◆ EXERCISE DESCRIPTION
Scan the entries below. Report each line where the string "Given" occurs.

START PROVIDED ENTRIES

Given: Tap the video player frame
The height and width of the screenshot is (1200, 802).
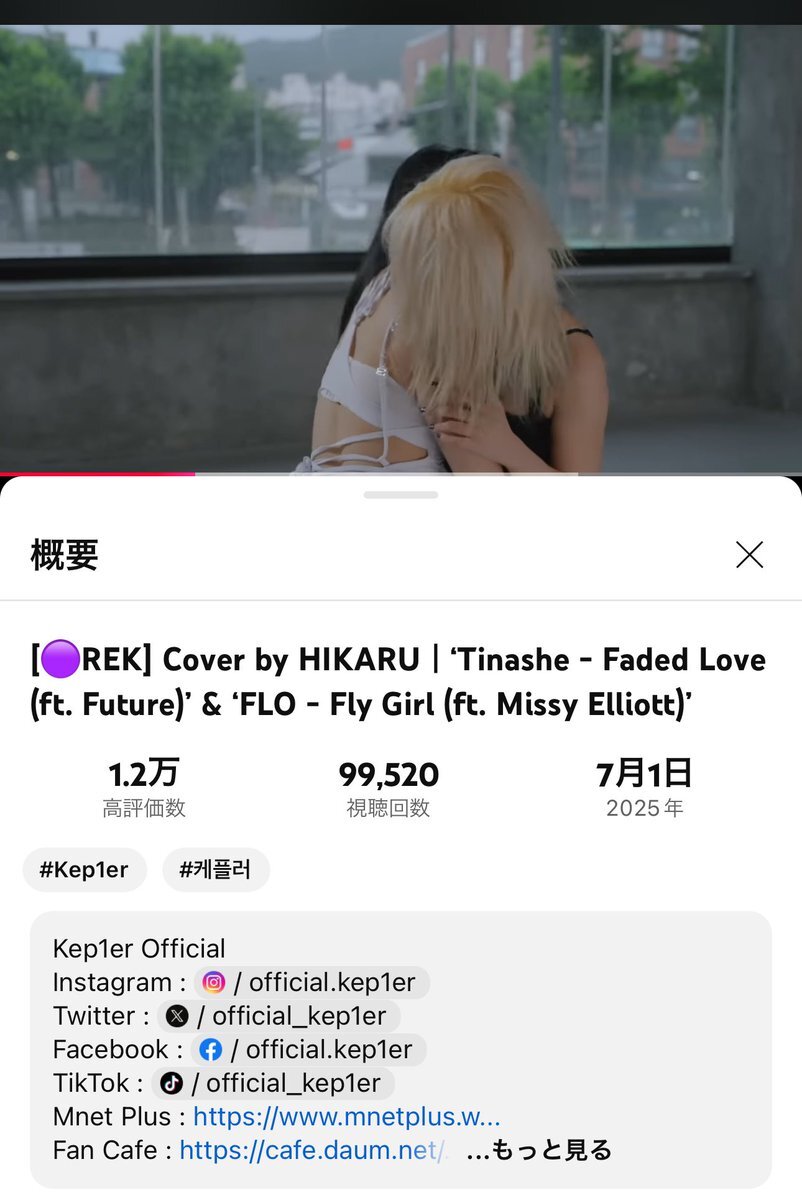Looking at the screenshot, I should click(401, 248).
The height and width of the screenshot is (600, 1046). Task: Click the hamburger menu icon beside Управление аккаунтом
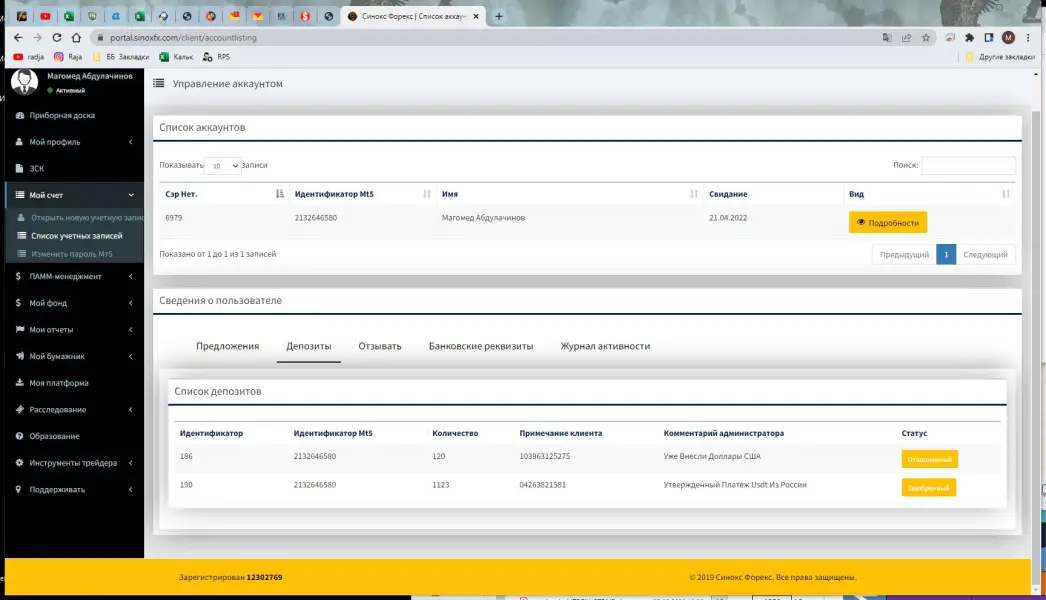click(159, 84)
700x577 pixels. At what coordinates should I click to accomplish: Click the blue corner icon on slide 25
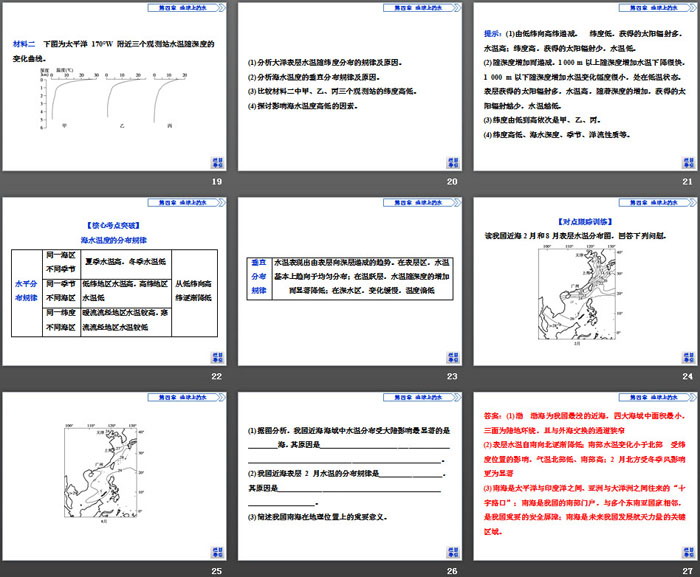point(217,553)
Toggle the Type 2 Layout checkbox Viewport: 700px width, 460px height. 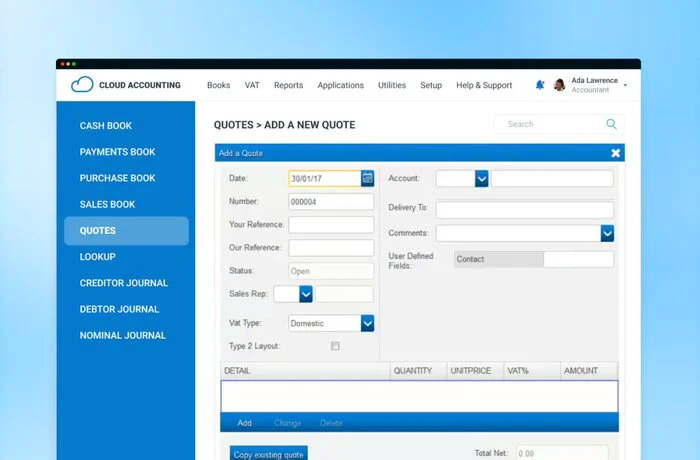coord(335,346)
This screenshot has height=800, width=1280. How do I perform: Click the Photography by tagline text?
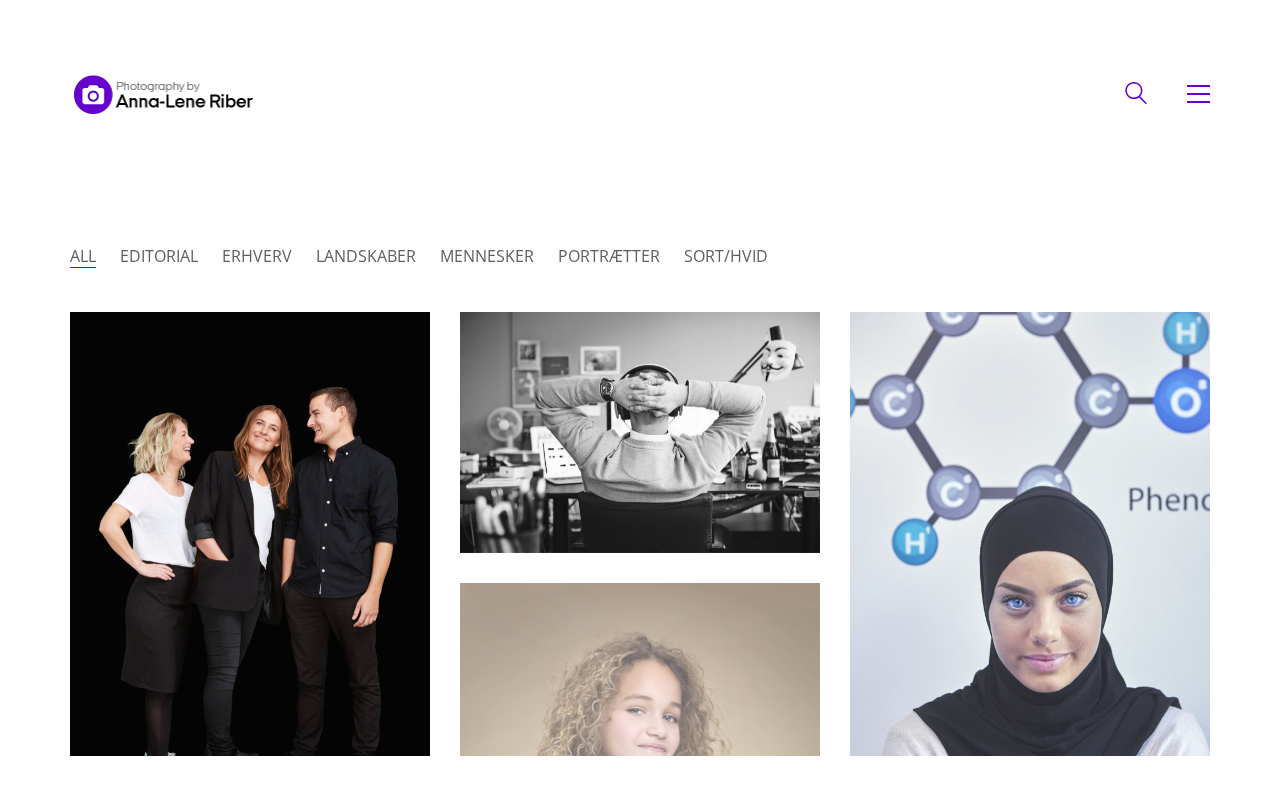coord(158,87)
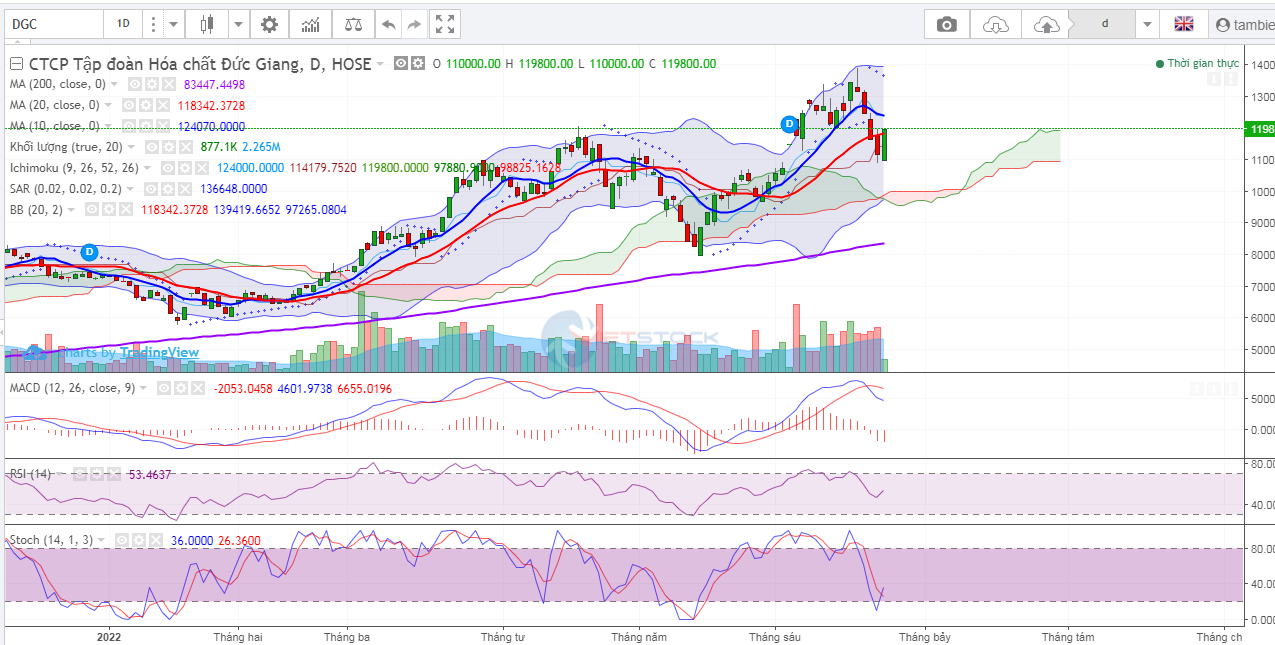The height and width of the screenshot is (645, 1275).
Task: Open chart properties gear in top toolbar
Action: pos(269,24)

END PROVIDED ENTRIES
START PROVIDED ENTRIES

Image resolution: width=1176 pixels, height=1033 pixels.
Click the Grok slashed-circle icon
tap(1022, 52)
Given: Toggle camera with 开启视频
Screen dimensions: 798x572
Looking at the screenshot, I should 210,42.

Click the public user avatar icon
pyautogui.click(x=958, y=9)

END PROVIDED ENTRIES

◆ RESULT OF THIS EXERCISE
Given: Tap the video player frame
Given: Toggle camera with 开启视频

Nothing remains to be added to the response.